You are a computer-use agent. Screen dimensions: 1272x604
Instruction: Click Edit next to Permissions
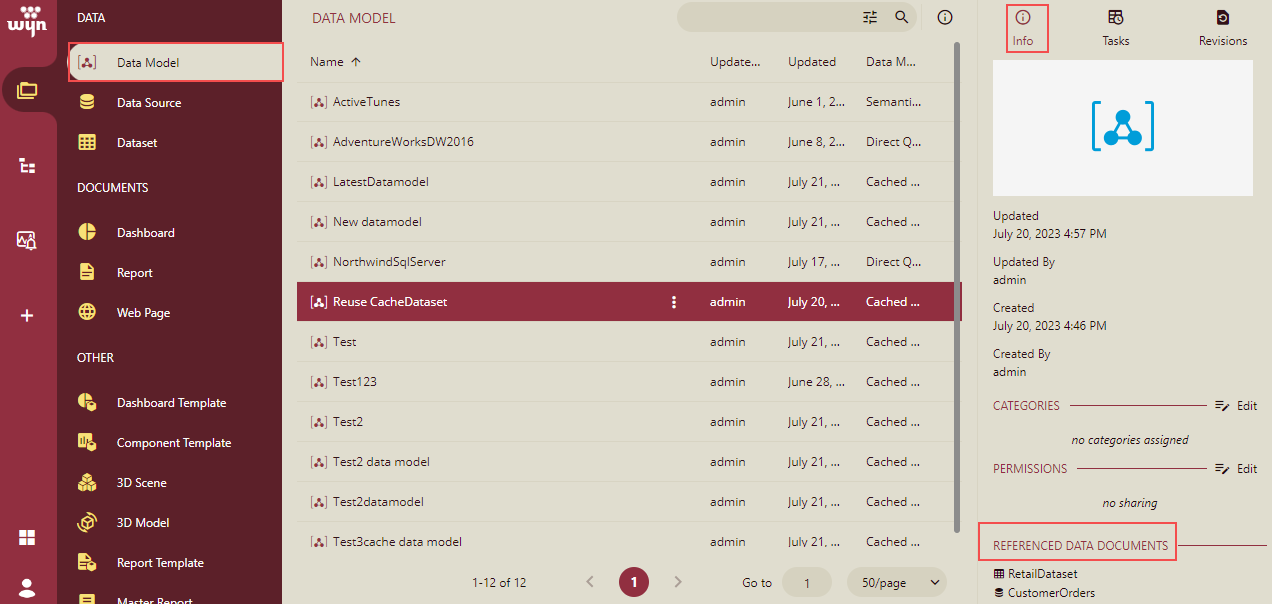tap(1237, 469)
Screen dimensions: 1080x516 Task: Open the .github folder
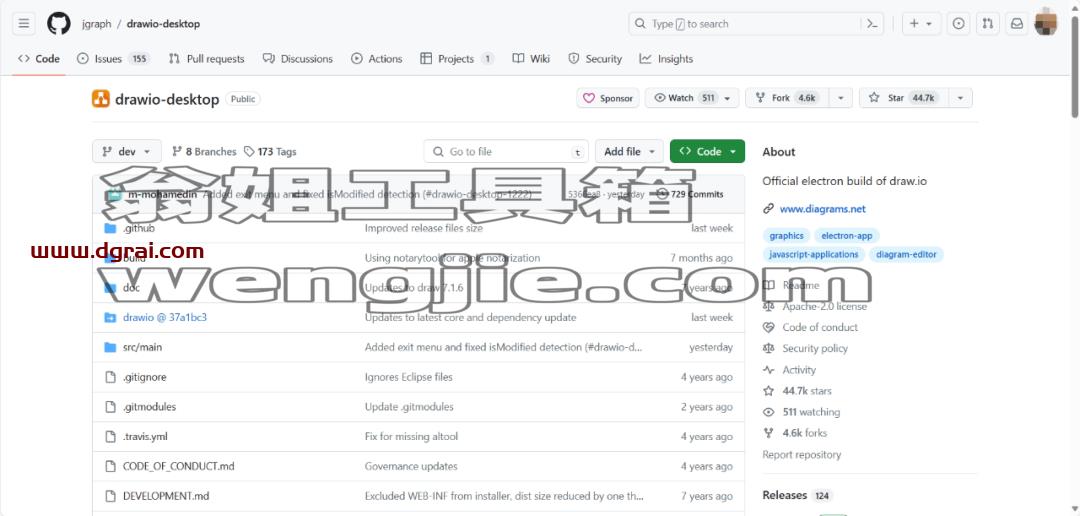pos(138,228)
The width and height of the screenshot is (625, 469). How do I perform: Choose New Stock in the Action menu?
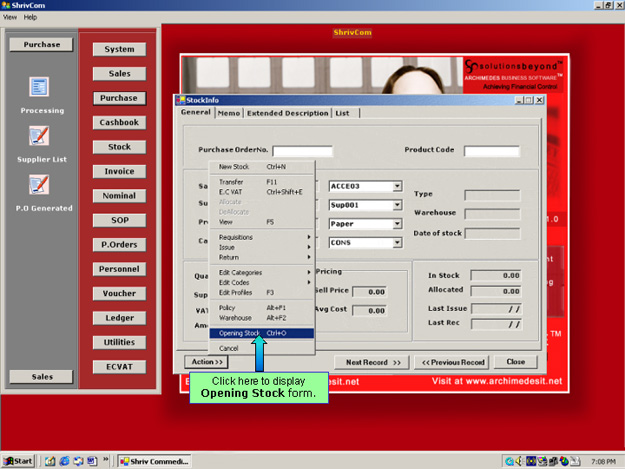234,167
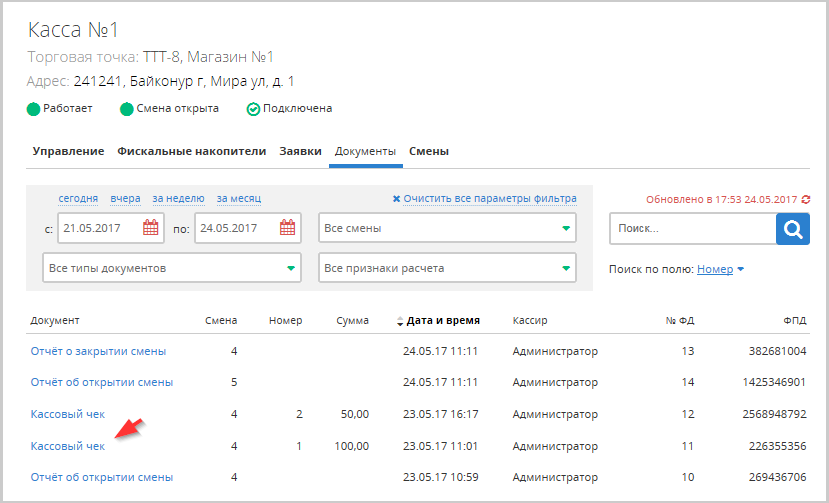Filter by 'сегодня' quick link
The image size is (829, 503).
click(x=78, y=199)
----
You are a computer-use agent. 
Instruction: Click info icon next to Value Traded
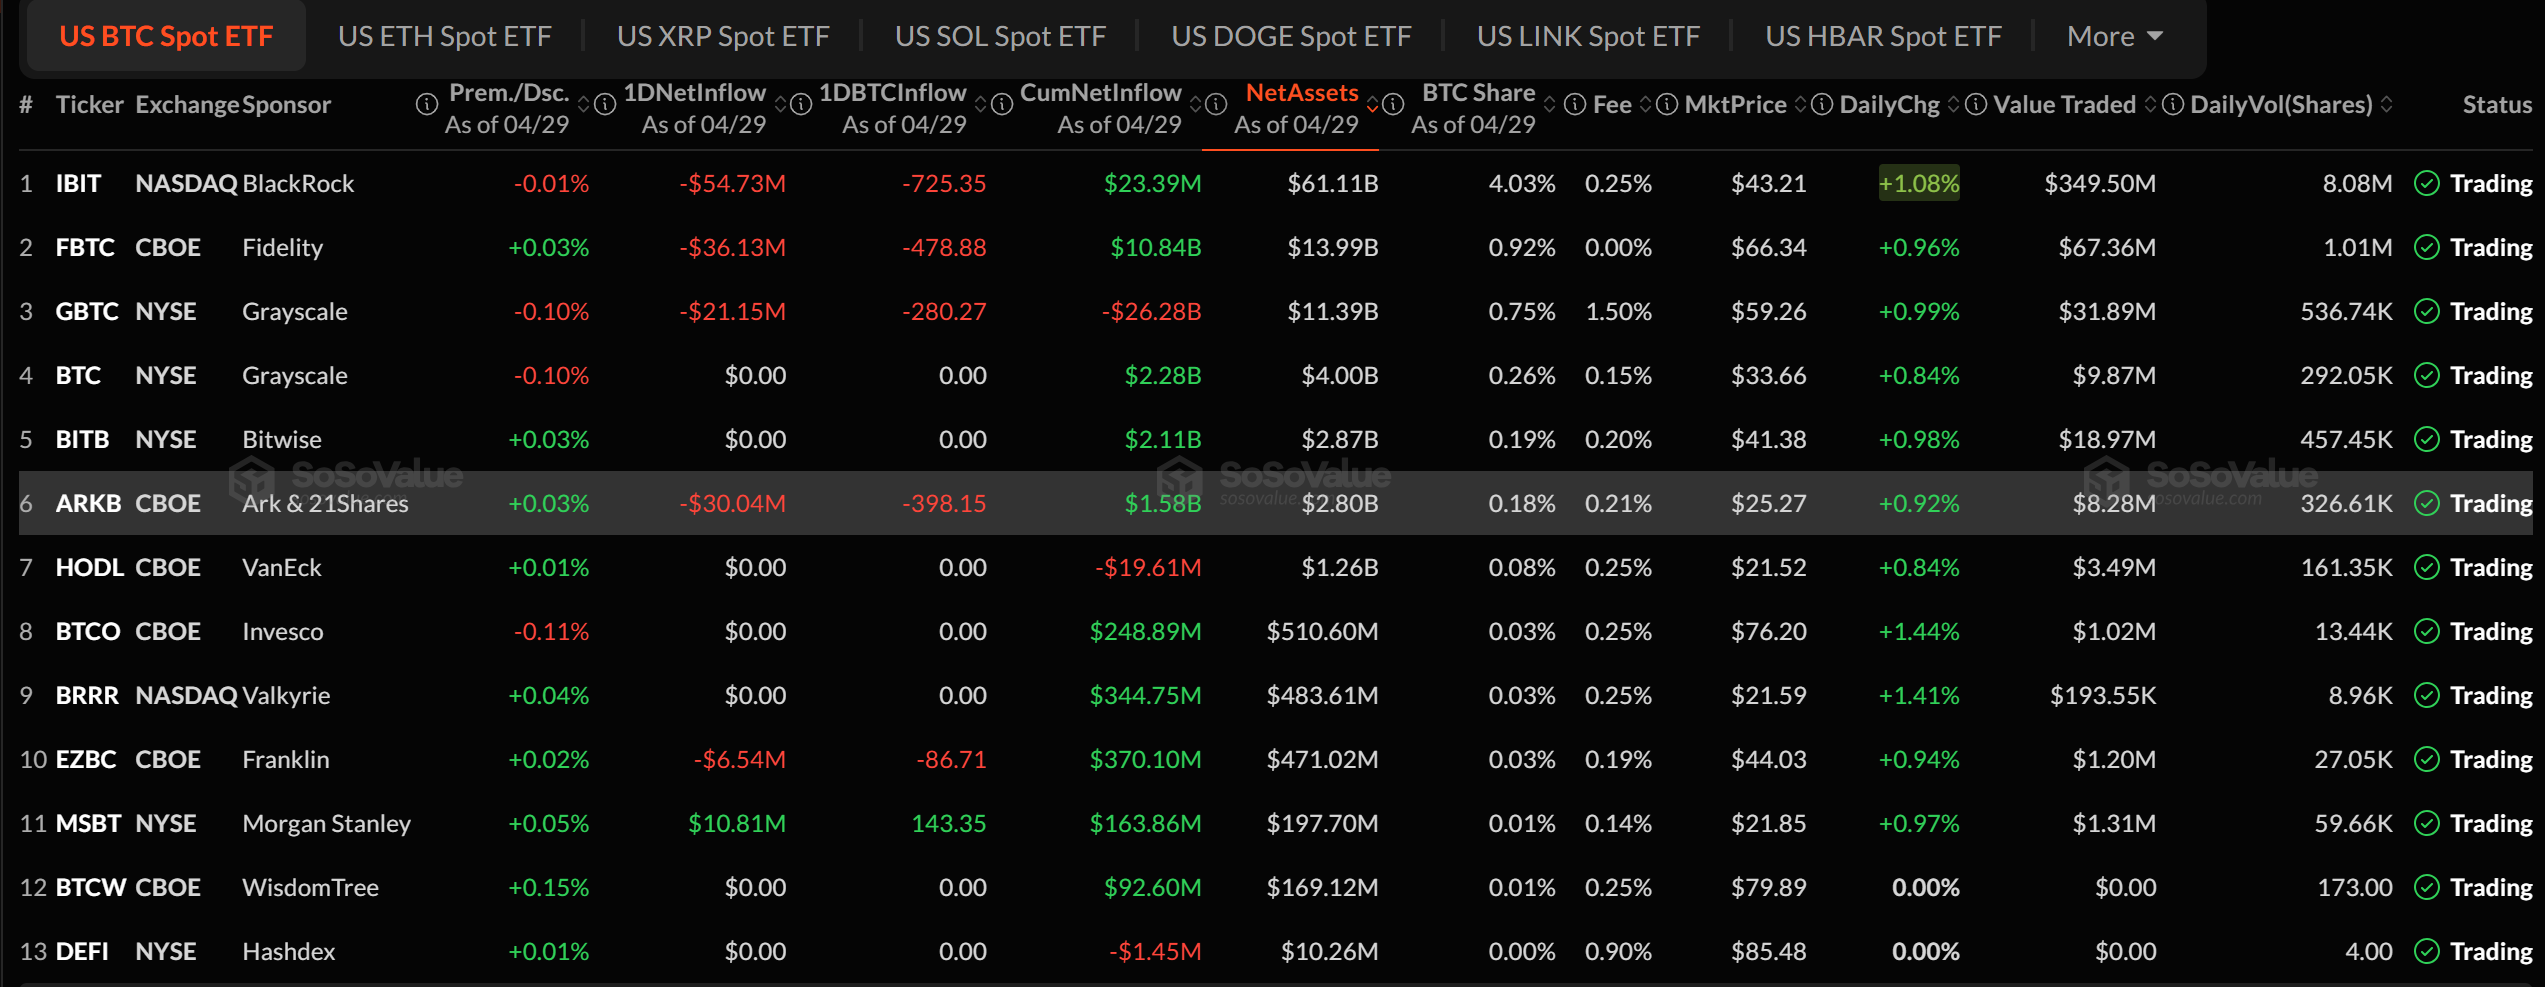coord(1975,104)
----
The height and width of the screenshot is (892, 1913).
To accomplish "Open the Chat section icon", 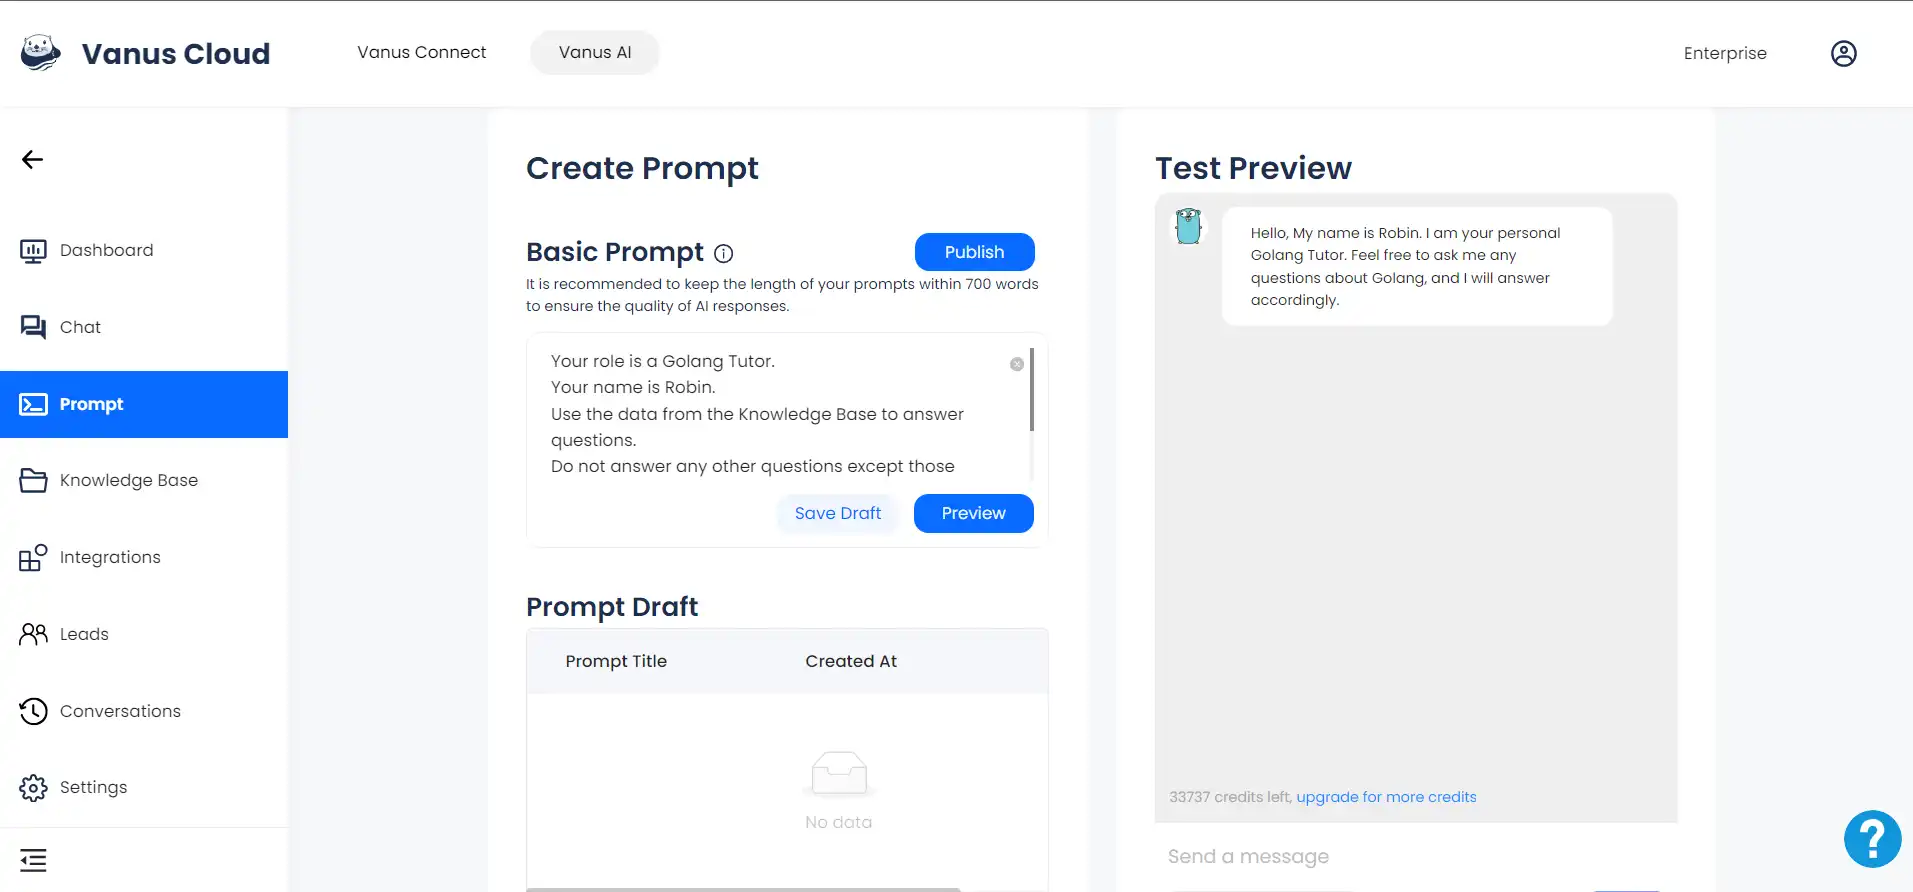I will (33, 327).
----
**Job:** Rewrite the records above from the line with "Screen dimensions: 1080x516" to the line with "click(x=78, y=199)", changing "folder" to "directory" and keeping everything else the same. Omit the pictures.

**Response for this exercise:**
Screen dimensions: 1080x516 Task: Open the .github directory
pos(138,228)
The width and height of the screenshot is (625, 469). How do I perform: Choose New Stock in the Action menu?
234,167
Filter by 'сегодня' quick link
The image size is (829, 503).
click(x=78, y=199)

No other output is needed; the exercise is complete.